このアカウント駆動方式のBYODフローでは、
- Manged Apple IDで認証
- MDMサービス側の登録アプリケーションにおいて、MDMサービスのアカウントで認証
という形でエンドユーザーに2回以上認証が要求されていました。
iOS/iPadOS 16では、エンドユーザーの認証を一度で済ませることができる予定です。
eSIMの管理
キャリアがeSIMを有効化するには、
- IMEI
- EID
- シリアル
- 電話番号
が必要です。
そのため、MDMサーバーがこれらの情報を取得できるようにMDMのAPIのレスポンスが変更されます。
組織の管理者は、MDMサーバーに集約された情報をキャリアに連携してeSIMのアクティベーションを行います。
宣言型デバイス管理の拡張
WWDC21で、Apple MDMプロトコルの新しいパラダイムである、宣言型デバイス管理が発表されました。
そこでは、iOSのUser Enrollmentのみが対象でしたが、時期、iOS/iPadOS、macOS、tvOSからはAutomated Device Enrollment、プロファイルベース登録、共有iPadで宣言型デバイス管理が使用できる予定です。
Managed Device Attestation
iOS/iPadOS 16、tvOS 16では、
- Secure Enclave
- Appleの認証サーバー
- 製造記録
- OSカタログ
を使用した、デバイス認証が提供される予定です。
これにより、悪意のあるデバイスや抽出された秘密鍵を使用してMDMサーバーに問い合わせても信頼されたデバイスではないと判定でき、セキュリティを向上できます。
終わりに
個人的にはPlatform SSOの発表が印象的でした。 Apple社がログインウィンドウの認証周りを改善しようとしている姿勢が見れてうれしかったです。
ただ、どうしてもいまの機能だけでは、顧客が欲しかったもの(真のパスワードレス)ではないため、今後のアップデートに期待したいです。
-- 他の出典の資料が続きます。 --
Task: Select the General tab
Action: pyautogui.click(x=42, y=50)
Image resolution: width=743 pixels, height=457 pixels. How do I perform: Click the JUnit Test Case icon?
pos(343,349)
いくつかのアップデートを紹介してきましたが、我々システム管理者目線では、これらの機能を積極的にサポートするようなSaaS、IdPなどをしっかり選択していくことが重要であると思いました。5
また、ここでは紹介しませんでしたが、パスキー(マルチデバイスFIDOクレデンシャル)によって、Webサイトへのアクセスにおいて、パスワードレス認証が実現されます。 このパスキーはiCloud Keychainを使用するため、Managed Apple IDを使用するエンタープライズな組織では恩恵を受けることができません。
エンタープライズな組織では、サードパーティのパスワードマネージャーやIdPが提供している統合ツールなど使って、macOSのログインパスワードは引き続き使い続ける、半パスワードレスな環境にするしかないない状態です。
今回紹介していない内容やアップデートされる機能などもあります。 ぜひ一次情報もご確認ください。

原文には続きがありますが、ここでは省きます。